Description of Proposed Research

Abstract

A goal of the project is to understand the best forms of programming constructs and semantics for a programming system that enables unskilled users to configure, adapt, personalise and download new code into a home control system. The home control system will typically be the controller for a Home Area Network, but might initially be a set-top box or an intelligent audio-visual or home theater system. The users themselves will not necessarily ever write or see the programming language. Instead configuration and customerisation will be with spoken or keyboard input using natural language optionally combined with gesturing (using an infrared wand), or via keystrokes on normal IR handsets, downloading from remote servers and remote maintenance from central-office technician at a call centre. Another goal of the project is to produce a robust, working implementation that has been tried in real homes and which can be offered to industry. The results will also be applicable in other scenarios outside the home, such as schools or offices. The primary result will be the definition of a standardisable Event Engine that stores, implements and executes the system.

Scientific/Technological Relevance

Scientific relevance

A scientific aim is to understand more-fully the semantics of languages which combine logical, imperative and functional constructs together with event algebras. Many languages today combine imperative and functional programing in a natural way, but integration with logical constructs has normally simply caused imperative sequences to be triggered as a side effect of logical resolution or event occurance. An exception perhaps is Escher [1]. A second scientific aim is to investigate the mapping from gestural and spoken or textual input in natural language to the underlying event control language. Current natural language processing (NLP) systems, such as the Alvey Natural Language Toolkit (ANLT), support generic mappings from NL to a higher-order logical representation, incorporating quantification, intensionality, and so forth. For this application, a predominantly first-order approximation to the full semantics should prove adequate for the underlying semantics of the event language (considerably simplifying the inference processing component). However, this mapping should also support monologues and simple (system-driven (dis)confirmation) dialogues involving elliptical, anaphoric and deictic (predominantly gesture-based) input to facilitate ease of use by non-specialists. Thus the application provides a useful testbed for the portability and functionality of current generic NLP tools deployed in a multimodal context, and potentially a speech and gesture based NL interface would substantially enhance the usability of the system.

DATA.
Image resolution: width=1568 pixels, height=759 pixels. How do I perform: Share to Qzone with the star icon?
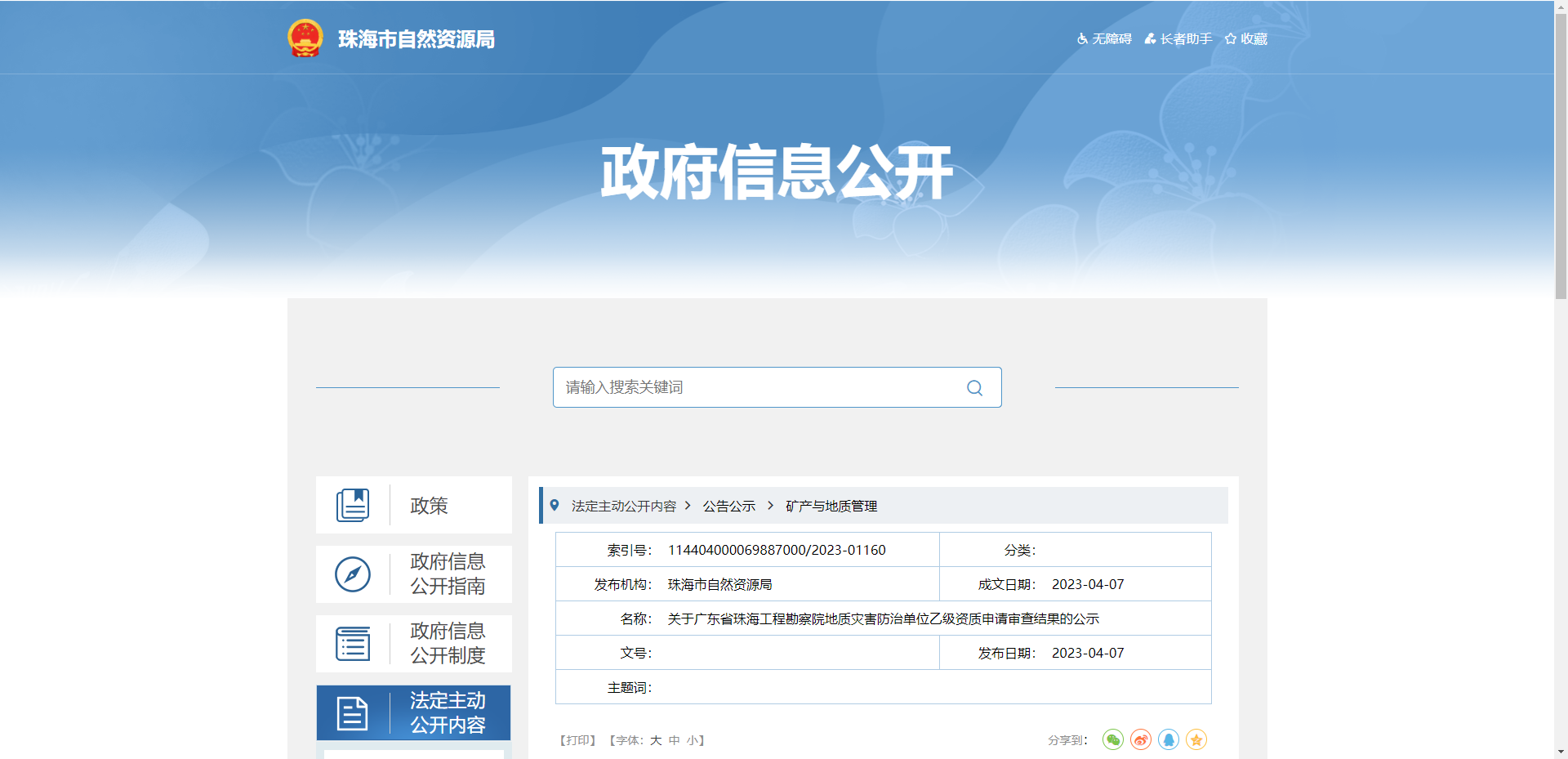tap(1197, 739)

PROBLEM TO WORK ON. Can you write the next section of the research proposal on a programming system for home control, starting after its last sentence?

OUTPUT FOR THIS TASK.
Technological relevance

Although the generation of people who are baffled by the exercise of programming their video recorder timer is receeding, new technology is always arriving in the home (and workplace). New technology offers new potential that is not realised owing to the effort required to become familiar with it. A vision where every device is networked creates new potential from existing technology. Homogeneous user interfaces to devices help overcome the obstacles, and in this project, the user interface is decoupled from the equipment, thus facilitating consistency. In an ideal implementation, a user may experience the same, personalised style of interface (or set of styles) for everything he encounters, at home, at work, at a friend's home or at a payphone. Another key aspect will be to discover the extent to which self learning systems are attractive to users. Can they cope with systems which change on their own ?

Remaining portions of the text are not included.